Too often, I find that people think the problems are solved and the only thing waiting for us to do is to put them into practice. This is an illusion, perhaps a conscious delusion. The tactics that led to a successful revolution 100 years ago are obsolete by generations. When was the last time that a revolution succeeded in a country with up-to-date technologies, both mechanical and social? The technology of oppression is advancing rapidly, yet we are not even studying the technology of political resistance so that we can update it.

I don’t mean to denigrate people who have been working very hard on the ground, in protests and in organizing. But what we are doing so far is holding the line. We haven’t made any breakthroughs in decades. Part of this is because we have forgotten that there is more than noticing, that knowledge has the ability to help us understand our situation but only if we seek it out. We do not have the luxury of a war of attrition, because the more than we lose, the more that the other side gains.
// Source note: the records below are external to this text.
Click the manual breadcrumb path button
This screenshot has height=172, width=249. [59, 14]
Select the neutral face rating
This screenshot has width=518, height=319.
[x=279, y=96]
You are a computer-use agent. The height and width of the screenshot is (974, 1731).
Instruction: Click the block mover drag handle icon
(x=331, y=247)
If we are going to create an equal world, we have to understand enough to be able to make a move.

We can’t believe that just because we can call people “fascists” that we have fully understood what they are about and how to stop them. Until we have solved the problem, we should realize that there is more for us to know, and that the more we do know, the better we can oppose them.

I’m not going to go through a full treatment here; that’s something I’m going to be working on (I’m taking a short break to do some political fiction). But I will point this out. People on the left think that the probem with fascism is that enough people just don’t want to fight against fascism, and therefore those people just need to make the choice to fight fascism and then it’ll be over.
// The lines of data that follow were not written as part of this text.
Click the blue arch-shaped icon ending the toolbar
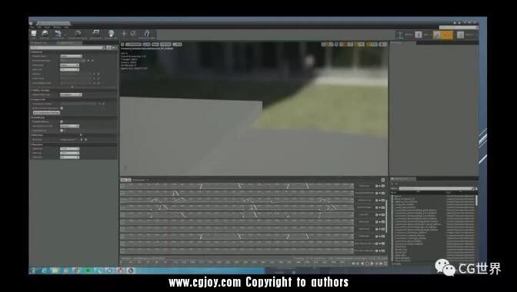The image size is (517, 292). pos(147,34)
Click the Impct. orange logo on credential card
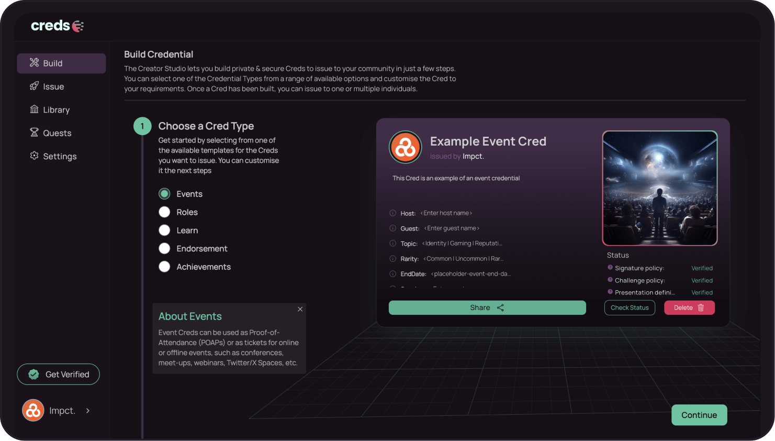 coord(405,147)
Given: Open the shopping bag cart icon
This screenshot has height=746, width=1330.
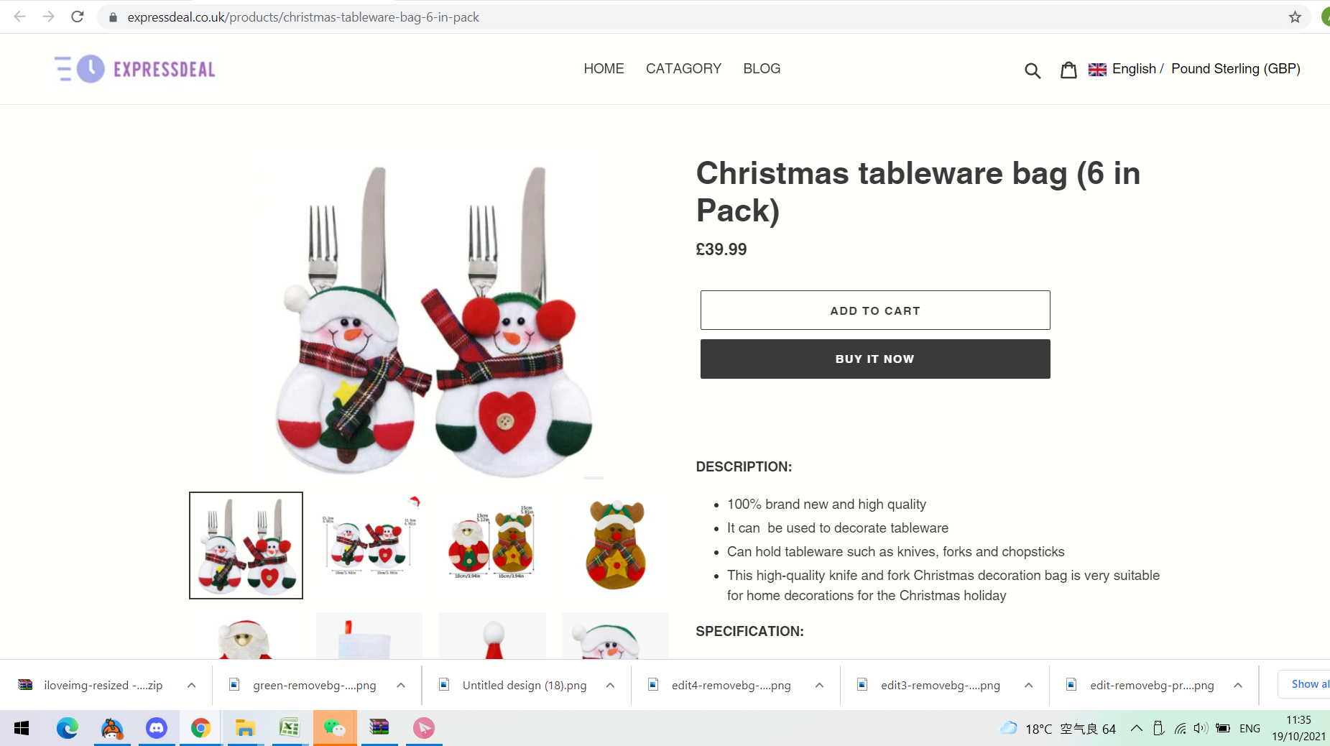Looking at the screenshot, I should click(1068, 70).
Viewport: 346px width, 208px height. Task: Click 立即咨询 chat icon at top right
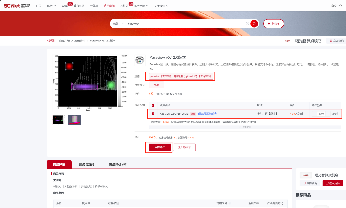click(x=331, y=41)
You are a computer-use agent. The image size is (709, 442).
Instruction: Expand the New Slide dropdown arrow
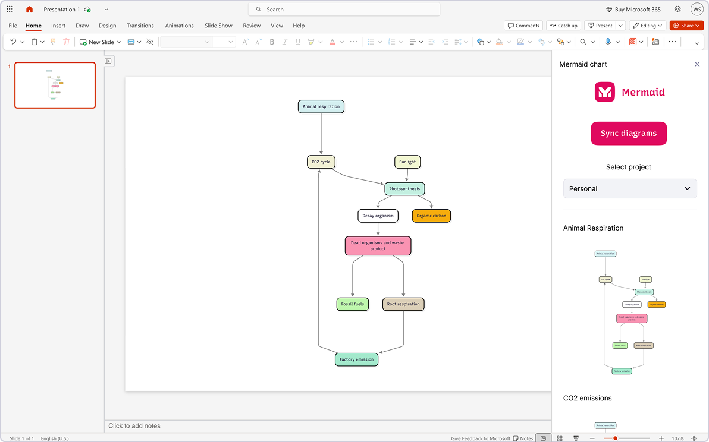119,42
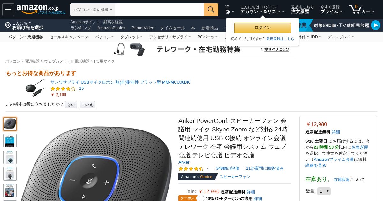
Task: Click the product star rating icons
Action: pos(191,168)
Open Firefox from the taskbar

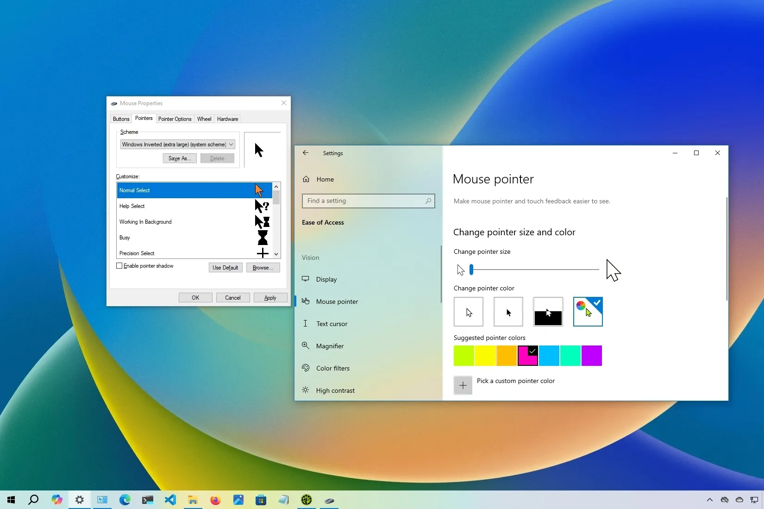(215, 500)
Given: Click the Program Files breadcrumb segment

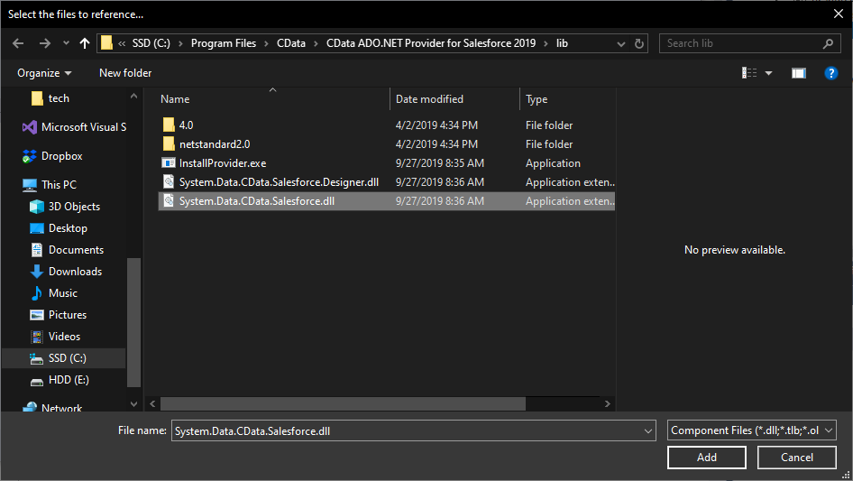Looking at the screenshot, I should click(223, 43).
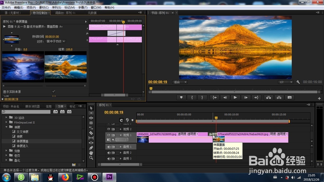The height and width of the screenshot is (182, 324).
Task: Click the 持续时间 timecode value
Action: pos(52,37)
Okay. Let’s say that you’re right. Why does your analysis stop there? Because to me, we then need to say, why are people not animated to fight it? And if you say, well they’re racist, we have to say, why are they racist? And that’s not a question that I could even think of a hypothetical next step for… and that’s kind of the issue. If you say “well they are Just Like That”, okay then, what is your political solution? Do you think that the thing you don’t want to say is something you could execute and have a livable country afterwards? And I’m not giving you an answer here. What I’m saying is these are the questions that need answers and that do not have answers.

What I produce may not be eminently readable. I wish I could produce thought that was immediately ready for application. But that is not how I work, and I don’t think it’s how the production of knowledge works. The first things I say about what I discover about fascism, power, cogency, social order, and so on, those things may be abstract, they may seem far from an applicable context. But it is all a process. I could say that I am speculating about this, but I’m not. The more I’ve written abstractly, the more confident I’ve been in commenting on current events when I do. It’s because I’ve thought about the issue thoroughly before. Trying to simply react to something “in the news” without having done productive thought about the issue always makes me either jump to conclusions or refuse to come to a conclusion, neither of which is very satisfying for anyone. And these ideas are not out there.
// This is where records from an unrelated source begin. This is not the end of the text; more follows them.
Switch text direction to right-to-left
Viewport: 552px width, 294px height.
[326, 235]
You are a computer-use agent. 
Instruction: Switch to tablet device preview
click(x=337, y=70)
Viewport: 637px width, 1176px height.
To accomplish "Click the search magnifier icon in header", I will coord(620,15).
My message here is that the work being done in knowledge spaces can go beyond just noticing. It can be useful for the creation and refinement of action. When we have figured out exactly what to do about fascists and how it can be done, we won’t have to worry about people “diluting” the term fascist. The real fascists will be gotten rid of. We won’t have to feel self-conscious about this word seeming too exaggerated. We’ll have given it the weight it deserves, a weight heavy enough to crush those who actually want to carry the word around.